Por vezes olhamos o mundo como possível ficção, nossos maiores pensadores e cientistas viram-no como ilusão: Platão (vemos apenas sombras); cristianismo medieval (o mundo é uma armadilha das forças do mal); Renascimento (o mundo é um sonho); Barroco (o mundo é teatro); Romantismo (o mundo é minha representação); Impressionismo (o mundo é como se).
Em tempos de Fake News, mais do que nunca temos dificuldade de distinguir entre o real e o virtual, entre o correto e o incorreto. Ouvimos relatos de falsificações da realidade com uso de voz, imagem, distorções de pronunciamentos, conexões fraudulentas entre diferentes partes de corpos e de cabeças, pois o virtual é o forjador de algo, fazer parecer real ou representar, aparentar.

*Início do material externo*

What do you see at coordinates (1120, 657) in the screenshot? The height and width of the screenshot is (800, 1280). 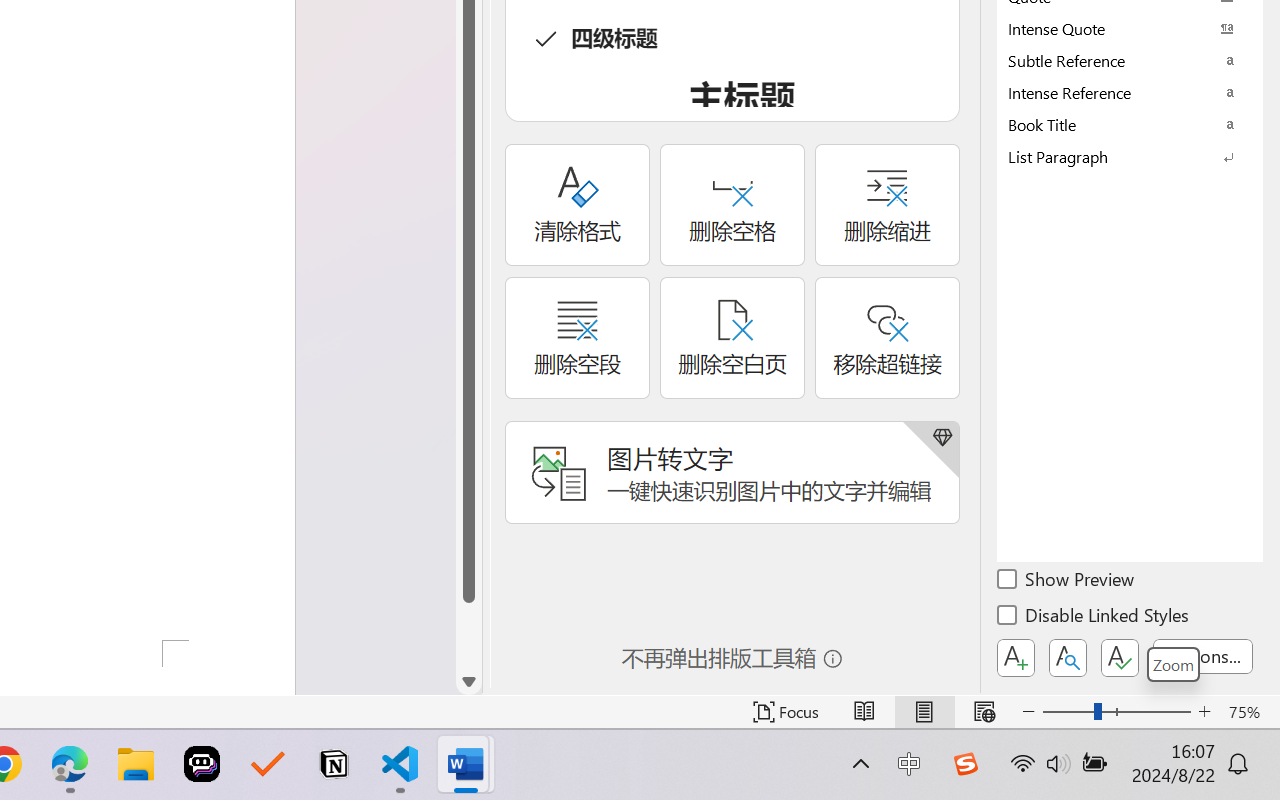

A cibercultura acontece com mecanismos digitais que simulam, como na realidade virtual, na realidade aumentada, na criação de memória puramente imaginada, na criação de imagens.
No entanto, o virtual não é oposto ao real, podendo apenas ser oposto do atual, já que o virtual carrega uma potência de ser, enquanto o atual já é ser, o que forma outra realidade, ao manter uma relação sensório-motora com o conteúdo da memória de computador, consegue-se a ilusão de uma “realidade” apenas contida na memória digital.

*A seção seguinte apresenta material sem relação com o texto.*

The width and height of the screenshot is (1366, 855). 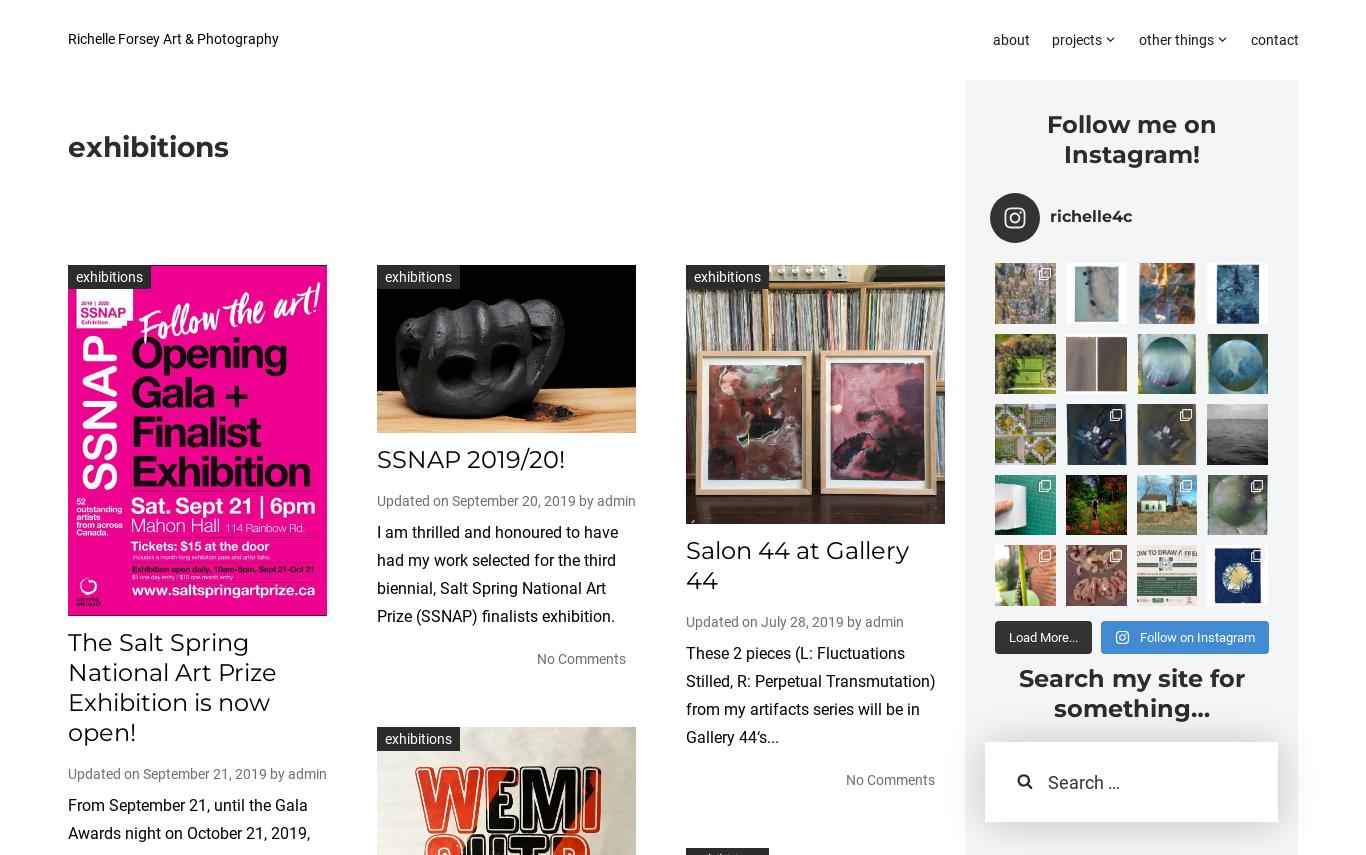 What do you see at coordinates (204, 773) in the screenshot?
I see `'September 21, 2019'` at bounding box center [204, 773].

Especialistas dizem que cometemos um erro grave ao falarmos em vida real e em vida virtual, como se apenas uma delas fosse real e a outra não. Todos passamos um tempo significativo nas mídias sociais atualmente, portanto, temos o desejo de tornar mais permeáveis as fronteiras do real e do virtual. Gastamos tempo e energia emocional no virtual, e assim o material termina por não constituir o único real; as pessoas podem desempenhar papéis diferentes, adotando diversas personalidades nos diferentes lugares de seus contatos, experimentando inúmeros aspectos delas mesmas, em multiplicidades antes impensáveis.
Para muitos, fazer parte de uma comunidade virtual autoriza a expressão mais livre dos inúmeros aspectos de suas personalidades, sem que todos sejam necessariamente mentirosos, pois algumas vezes nossos processos culturais enfatizam a uniformidade e em outros momentos a multiplicidade.
A relação entre ambientes reais e virtuais é anterior ao início da Internet, a Filosofia sempre ressaltou a coexistência da virtualidade e da realidade quando comparávamos passado e presente, pois ambos dependem de percepção e memória.
Virtualidade acontece sempre que percebemos algo, pois associa nossa memória aos acontecimentos, relacionando sentimentos impalpáveis, incomensuráveis que coexistem com a realidade. Quando criamos um perfil virtual, que nos representa e proporciona interações com aqueles com quem temos afinidade, tornamos muito vezes desnecessárias as interações presenciais, fazendo aquilo que seria virtual parte do cotidiano, portanto real.
A nossa época se finge de louca. O mundo é imenso, muito maior do que nossa capacidade de compreensão, enquanto o limite da informação era de alguma forma restrito a algo palpável podíamos absorvê-la, mesmo a mais profunda filosofia e a mais abrangente das artes eram contidas em uma dimensão “humana”: bibliotecas, universidades, palcos, livros, discursos; conhecimentos e sensações que seriam vividos e compreendidos de modo unitário ou coletivo, mas sempre no ritmo dito normal das pessoas.
A Era da Informação, em que tudo o que existe ou foi pensado está ao alcance de um toque de dedo, subverteu essa realidade. A nossa época não se finge de louca, está mesmo louca.
Wanda Camargo – educadora e assessora da presidência do Complexo de Ensino Superior do Brasil – UniBrasil.